Notre offre d’assistance en cas de panne pendant la course
La formule 360° de Bolides Racing Team pour l’assistance sur le Dakar Classic s’appuie sur un camion rapide engagé officiellement :
- Il suit l’ordre de passage des équipages, équipé de pièces détachées sélectionnées avant le départ (prélevées dans vos malles) et d’un outillage poids lourd.
- À la moindre alerte, il rejoint le point GPS transmis par l’équipage, réalise la réparation sur place ou, si l’environnement l’impose, tracte le véhicule jusqu’à la sortie de spéciale afin que la voiture rallie le bivouac dans les temps impartis.
Cette capacité à intervenir « in situ » évite l’abandon pour un flexible de frein sectionné, une rotule grippée ou un arbre de transmission endommagé. Autant d’avaries répertoriées dans l’historique du rallye et anticipées dans le stock chargé à bord du camion.
Quelle est la procédure à suivre en cas de panne ?

1- Signalement : dès qu’un problème technique immobilise la voiture, l’équipage avertit notre base par téléphone satellite.

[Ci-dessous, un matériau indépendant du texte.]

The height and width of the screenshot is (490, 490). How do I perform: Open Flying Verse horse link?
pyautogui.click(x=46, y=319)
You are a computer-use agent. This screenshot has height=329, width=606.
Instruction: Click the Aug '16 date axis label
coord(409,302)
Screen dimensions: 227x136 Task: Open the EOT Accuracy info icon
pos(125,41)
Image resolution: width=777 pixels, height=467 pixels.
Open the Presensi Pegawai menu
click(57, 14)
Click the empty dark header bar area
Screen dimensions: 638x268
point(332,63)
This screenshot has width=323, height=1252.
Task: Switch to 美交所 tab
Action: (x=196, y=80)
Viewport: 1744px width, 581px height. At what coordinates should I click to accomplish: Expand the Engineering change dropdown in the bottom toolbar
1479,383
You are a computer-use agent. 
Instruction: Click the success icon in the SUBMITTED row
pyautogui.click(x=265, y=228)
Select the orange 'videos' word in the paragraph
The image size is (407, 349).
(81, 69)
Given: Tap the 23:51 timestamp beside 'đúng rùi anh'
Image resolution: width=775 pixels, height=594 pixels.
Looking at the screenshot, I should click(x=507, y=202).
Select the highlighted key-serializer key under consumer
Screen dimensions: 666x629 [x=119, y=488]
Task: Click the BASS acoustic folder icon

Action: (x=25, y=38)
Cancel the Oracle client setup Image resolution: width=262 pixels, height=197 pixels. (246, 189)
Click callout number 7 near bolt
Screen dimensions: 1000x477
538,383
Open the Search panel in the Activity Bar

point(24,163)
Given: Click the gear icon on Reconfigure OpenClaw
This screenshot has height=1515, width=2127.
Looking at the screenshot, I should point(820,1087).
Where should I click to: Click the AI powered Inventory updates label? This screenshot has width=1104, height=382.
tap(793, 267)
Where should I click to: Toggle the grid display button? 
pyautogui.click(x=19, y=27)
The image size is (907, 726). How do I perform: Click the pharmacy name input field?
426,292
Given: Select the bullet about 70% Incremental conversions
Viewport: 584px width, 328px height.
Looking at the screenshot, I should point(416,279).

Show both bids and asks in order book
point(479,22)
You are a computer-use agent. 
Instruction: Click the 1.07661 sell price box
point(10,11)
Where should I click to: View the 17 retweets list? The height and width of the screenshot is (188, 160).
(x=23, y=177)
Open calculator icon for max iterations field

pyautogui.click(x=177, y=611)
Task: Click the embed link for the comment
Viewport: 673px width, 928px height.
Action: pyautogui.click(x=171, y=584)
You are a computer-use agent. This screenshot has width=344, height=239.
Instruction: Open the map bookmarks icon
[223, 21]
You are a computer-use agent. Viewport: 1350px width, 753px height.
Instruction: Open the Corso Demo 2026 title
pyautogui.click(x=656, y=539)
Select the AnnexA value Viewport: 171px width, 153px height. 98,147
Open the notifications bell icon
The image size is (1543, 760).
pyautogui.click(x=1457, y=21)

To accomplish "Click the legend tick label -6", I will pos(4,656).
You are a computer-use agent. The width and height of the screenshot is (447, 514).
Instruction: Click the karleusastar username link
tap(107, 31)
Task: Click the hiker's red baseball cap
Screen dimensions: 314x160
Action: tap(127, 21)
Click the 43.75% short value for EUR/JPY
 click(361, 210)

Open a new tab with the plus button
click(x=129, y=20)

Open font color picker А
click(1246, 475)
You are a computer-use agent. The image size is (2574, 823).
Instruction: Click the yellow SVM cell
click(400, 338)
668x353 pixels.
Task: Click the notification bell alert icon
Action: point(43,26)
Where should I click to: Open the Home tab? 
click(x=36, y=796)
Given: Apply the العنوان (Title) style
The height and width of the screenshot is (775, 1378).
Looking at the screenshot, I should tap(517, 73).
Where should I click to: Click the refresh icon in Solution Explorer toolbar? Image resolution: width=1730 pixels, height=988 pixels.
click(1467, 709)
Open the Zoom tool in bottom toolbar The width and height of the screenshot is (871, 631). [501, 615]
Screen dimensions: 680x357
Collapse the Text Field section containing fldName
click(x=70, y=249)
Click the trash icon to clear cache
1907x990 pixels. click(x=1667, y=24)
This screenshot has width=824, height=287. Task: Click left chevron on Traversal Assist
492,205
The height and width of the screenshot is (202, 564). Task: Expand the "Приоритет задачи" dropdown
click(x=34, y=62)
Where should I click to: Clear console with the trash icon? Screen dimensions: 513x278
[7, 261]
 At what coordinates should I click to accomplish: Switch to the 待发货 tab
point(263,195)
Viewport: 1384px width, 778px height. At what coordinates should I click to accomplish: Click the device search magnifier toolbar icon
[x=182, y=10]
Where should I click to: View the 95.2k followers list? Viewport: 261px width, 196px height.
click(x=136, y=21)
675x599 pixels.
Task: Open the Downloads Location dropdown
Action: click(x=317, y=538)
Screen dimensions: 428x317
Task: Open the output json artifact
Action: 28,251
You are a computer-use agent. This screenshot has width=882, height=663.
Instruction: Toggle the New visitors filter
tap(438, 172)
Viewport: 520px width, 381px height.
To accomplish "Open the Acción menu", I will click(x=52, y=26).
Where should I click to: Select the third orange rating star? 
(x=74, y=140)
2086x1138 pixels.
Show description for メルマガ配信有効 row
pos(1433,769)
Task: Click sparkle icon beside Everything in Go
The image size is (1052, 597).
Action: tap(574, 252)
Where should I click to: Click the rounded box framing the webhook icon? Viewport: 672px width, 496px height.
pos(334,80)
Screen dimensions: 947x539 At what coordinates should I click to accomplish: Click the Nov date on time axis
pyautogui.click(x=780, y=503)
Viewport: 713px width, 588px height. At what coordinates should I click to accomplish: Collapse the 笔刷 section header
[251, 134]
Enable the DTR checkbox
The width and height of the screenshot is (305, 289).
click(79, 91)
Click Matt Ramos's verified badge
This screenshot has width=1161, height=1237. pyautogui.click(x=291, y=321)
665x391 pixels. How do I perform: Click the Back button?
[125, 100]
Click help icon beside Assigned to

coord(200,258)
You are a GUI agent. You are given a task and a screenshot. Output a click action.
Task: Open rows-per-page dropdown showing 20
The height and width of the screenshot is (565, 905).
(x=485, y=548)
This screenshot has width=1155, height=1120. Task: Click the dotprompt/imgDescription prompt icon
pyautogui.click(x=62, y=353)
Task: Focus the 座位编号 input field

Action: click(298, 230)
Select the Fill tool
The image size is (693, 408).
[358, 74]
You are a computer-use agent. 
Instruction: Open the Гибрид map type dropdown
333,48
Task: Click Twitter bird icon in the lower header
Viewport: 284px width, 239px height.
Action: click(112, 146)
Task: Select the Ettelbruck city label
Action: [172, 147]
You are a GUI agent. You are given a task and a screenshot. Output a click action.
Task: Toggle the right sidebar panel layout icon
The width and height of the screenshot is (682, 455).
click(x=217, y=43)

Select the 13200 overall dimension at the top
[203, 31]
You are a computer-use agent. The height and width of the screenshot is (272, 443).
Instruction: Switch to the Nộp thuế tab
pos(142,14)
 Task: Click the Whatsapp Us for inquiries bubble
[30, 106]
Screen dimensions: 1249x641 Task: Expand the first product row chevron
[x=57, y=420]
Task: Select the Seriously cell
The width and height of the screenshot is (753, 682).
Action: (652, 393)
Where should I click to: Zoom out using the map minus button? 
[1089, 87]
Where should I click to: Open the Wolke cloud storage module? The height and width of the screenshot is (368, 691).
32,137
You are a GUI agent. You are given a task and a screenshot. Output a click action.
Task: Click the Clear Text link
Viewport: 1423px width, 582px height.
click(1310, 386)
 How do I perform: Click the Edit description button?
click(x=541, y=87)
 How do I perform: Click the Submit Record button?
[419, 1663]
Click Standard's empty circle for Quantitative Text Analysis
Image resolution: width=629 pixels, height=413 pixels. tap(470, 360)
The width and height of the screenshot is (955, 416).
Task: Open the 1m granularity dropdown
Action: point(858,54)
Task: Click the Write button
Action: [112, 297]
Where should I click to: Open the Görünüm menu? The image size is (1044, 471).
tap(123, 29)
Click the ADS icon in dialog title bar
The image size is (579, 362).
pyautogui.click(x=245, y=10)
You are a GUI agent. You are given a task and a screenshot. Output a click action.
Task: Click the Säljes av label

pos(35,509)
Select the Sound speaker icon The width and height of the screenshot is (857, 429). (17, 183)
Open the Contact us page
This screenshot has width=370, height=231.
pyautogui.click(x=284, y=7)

Le message inclut : numéro de course, kilométrage, nature estimée du problème.

2- Rendez-vous : le camion d’assistance quitte son point d’attente, rejoint la position GPS et confirme visuellement le besoin.

3- Diagnostic express : les mécaniciens identifient la cause. Si la réparation est réalisable en moins de trente minutes, elle est effectuée sur place.

4- Solution de repli : lorsque la réparation excède ce créneau ou nécessite un pont, le véhicule est remorqué jusqu’à la sortie de la spéciale, puis transporté au bivouac pour intervention lourde sous l’auvent atelier.
Cette chaîne d’action respecte la réglementation : aucune assistance extérieure n’est autorisée hors zone neutralisée et le temps perdu reste dans la fenêtre de rattrapage prévue par l’Annexe T7.

Foire aux questions
Comment anticiper les problèmes techniques en course ?
La prévention commence plusieurs mois avant le départ : contrôle mécanique complet, roulages tests sur graviers et sable et constitution d’une liste de pièces critiques (courroies, filtres, rotules, disques, durites). Ces éléments sont placés dans les malles embarquées. Pendant le rallye, un check visuel rapide au point de neutralisation et un relevé de températures moteur-boîte aident à détecter un début de surchauffe ou de desserrage avant qu’il ne devienne bloquant.
Quel matériel peut-on avoir dans sa voiture ?
Le règlement autorise seulement l’outillage de bord, un extincteur embarqué, un triangle, une trousse de secours, un jeu de courroies, un filtre à air et un filtre à gasoil neufs, deux roues de secours ainsi qu’un petit bidon d’huile moteur. Toute autre pièce doit voyager dans les malles transportées par le camion d’assistance. Cette limitation garantit la sécurité en cas de choc et évite la surcharge qui pénaliserait la moyenne de régularité.
Quelle pénalité encourt-on si le véhicule ne peut pas repartir avant la fermeture de la spéciale ?
Le règlement Dakar Classic (Annexe T7, art. 46 et 47) distingue deux cas :
- Dépassement du temps maximum (OTL) : l’équipage est classé « Out of Time Limit » et écope de la pénalité maximale prévue pour la spéciale (1 000 points). Le véhicule peut néanmoins reprendre le départ le lendemain, sous réserve d’être acheminé au bivouac et de passer la vérification technique matinale.
- Abandon sur deux spéciales consécutives ou impossibilité de présenter la voiture au parc fermé. L’équipage est exclu du rallye par la direction de course.
Ces dispositions permettent de préserver la sécurité. À noter que la spéciale ferme à heure fixe pour libérer les secours, tout en laissant une seconde chance aux concurrents capables de remettre leur véhicule en état durant la nuit.